SECONDARY-CURRENT IMPACT ON MOMENTUM TRANSFER FOR COMPOUND CHANNELS FLOW MODELLING

Didier Bousmar and Yves Zech

Civil Engineering Dept., Université catholique de Louvain

Place du Levant, 1, B-1348 Louvain-la-Neuve, BELGIUM

E-mail: bousmar@gc.ucl.ac.be, zech@gc.ucl.ac.be

Abstract: Coherent turbulence structures are responsible for large momentum transfer in compound channels. Large vortices, with vertical axis, located at the shear layer between the main channel and the floodplains generate the main momentum transfer and can be adequately captured through depth-averaged Large Eddy Simulation. This momentum is supposed to be transported on the floodplains through secondary currents. Due to those secondary currents, the velocities computed with the actual friction factor of the channel are generally underestimated when compared with the measured ones. This paper presents an attempt to take into account the secondary-current effects in a depth-averaged numerical simulation, through adequately modelled dispersion terms. The velocity profile prediction can be greatly improved, but the physical meaning of the necessary dispersion coefficients has to be deepened.

Keywords: compound channels, floodplains, secondary currents, dispersion, depth-averaged, numerical modelling

1    INTRODUCTION

Obviously, flow in compound channels is affected by the shear layer between the main channel and the floodplains. Due to the momentum transfer occurring through this shear layer, velocities are decelerated in the main channel and accelerated on the floodplains, making the conveyance estimation difficult for such compound channels. The main feature of this turbulent flow is the vortices with vertical axis developing across the shear layer. Those vortices were identified by Sellin (1964) as the instrument for the momentum transfer between main channel and floodplains. The flow structure in compound channel is also characterised by helical secondary currents, with horizontal axis (see figure in table 1), developing in both main channel and floodplains (Knight and Shiono, 1996).

In a previous work, Bousmar and Zech (2000, 2001a, 2001b) applied a depth-averaged Large Eddy Simulation (2DH-LES) to the compound-channel flow. This 2DH-LES reproduces well the development of the vortices with vertical axis at the interface between main channel and floodplains. The effect of these vortices on the momentum transfer is evidenced by a corresponding additional shear stress and its influence on the transverse profile of the depth-averaged longitudinal velocity component. Nevertheless, if the velocity predictions around the interface is clearly improved, the velocity on the floodplains away from the interface remains underestimated (see figure 2 in further section).

The easiest way to overcome this underestimation would be to decrease the roughness coefficient on the floodplains. Unfortunately this leads to an underestimation of the bottom shear stress, an accurate prediction of which is also of interest for the river engineer. In fact, the discrepancy between measured and computed velocities has to be explained by the presence of helical secondary currents (Shiono and Knight, 1996). These currents transfer a part of the momentum transversally and can increase the velocity on the floodplains if taken into account in the numerical simulations. Of course, such secondary currents can be modelled thoroughly only by 3D modelling. But their effect can also be taken into account in depth-averaged modelling, through the addition of a dispersion term. Such an example of a secondary current term is given by the Shiono and Knight method (1991).

— Data block —
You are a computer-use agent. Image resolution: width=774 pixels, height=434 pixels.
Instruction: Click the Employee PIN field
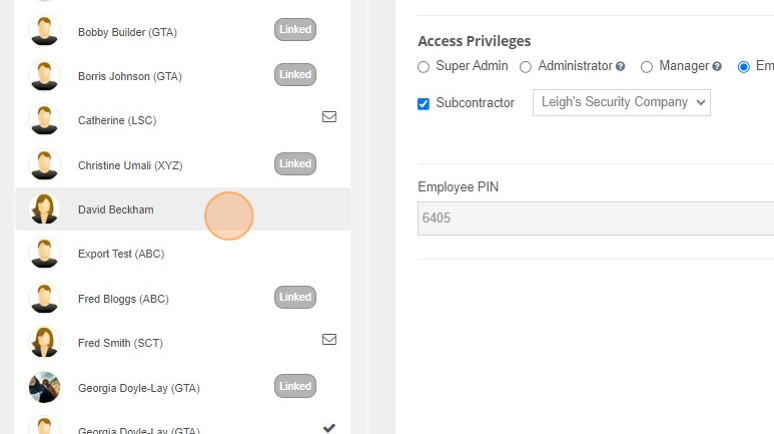pyautogui.click(x=596, y=218)
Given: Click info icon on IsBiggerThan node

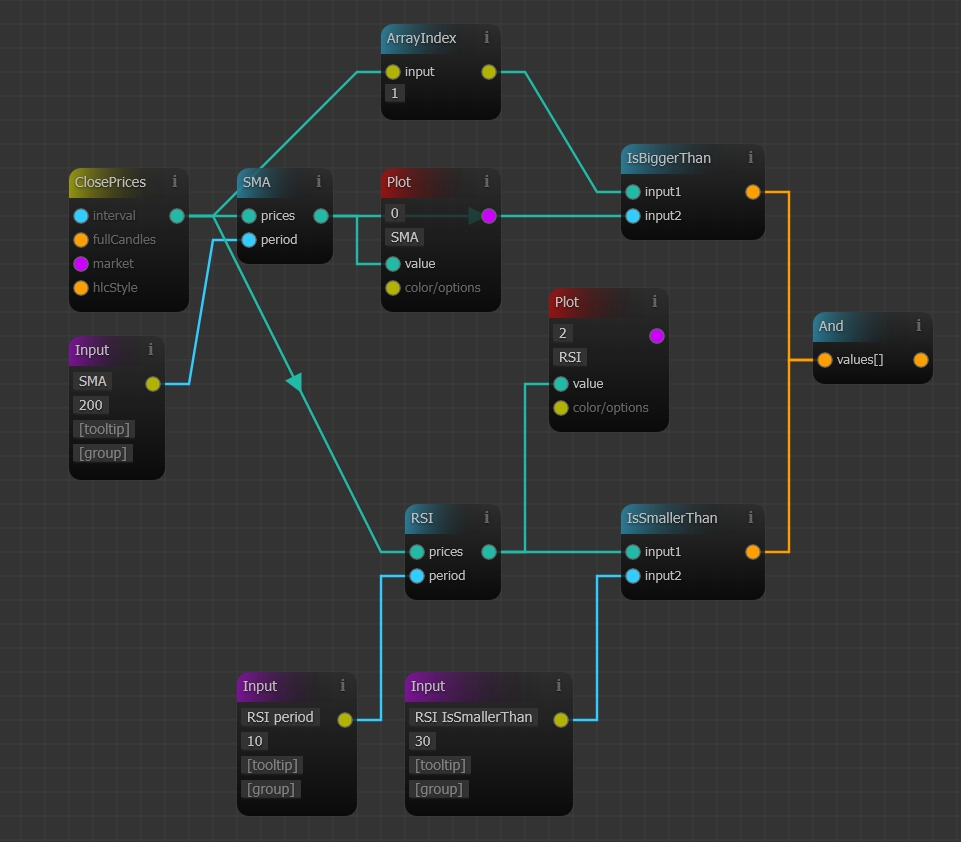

— Stated task 1 —
In the compound-channel paper, who identified the vortices with vertical axis as the instrument for momentum transfer between main channel and floodplains?
— Stated task 2 —
Quote the compound-channel paper word for word, beginning at "Obviously, flow in" and stopping after "and Shiono, 1996).".

— Correct output 1 —
Sellin (1964)

— Correct output 2 —
Obviously, flow in compound channels is affected by the shear layer between the main channel and the floodplains. Due to the momentum transfer occurring through this shear layer, velocities are decelerated in the main channel and accelerated on the floodplains, making the conveyance estimation difficult for such compound channels. The main feature of this turbulent flow is the vortices with vertical axis developing across the shear layer. Those vortices were identified by Sellin (1964) as the instrument for the momentum transfer between main channel and floodplains. The flow structure in compound channel is also characterised by helical secondary currents, with horizontal axis (see figure in table 1), developing in both main channel and floodplains (Knight and Shiono, 1996).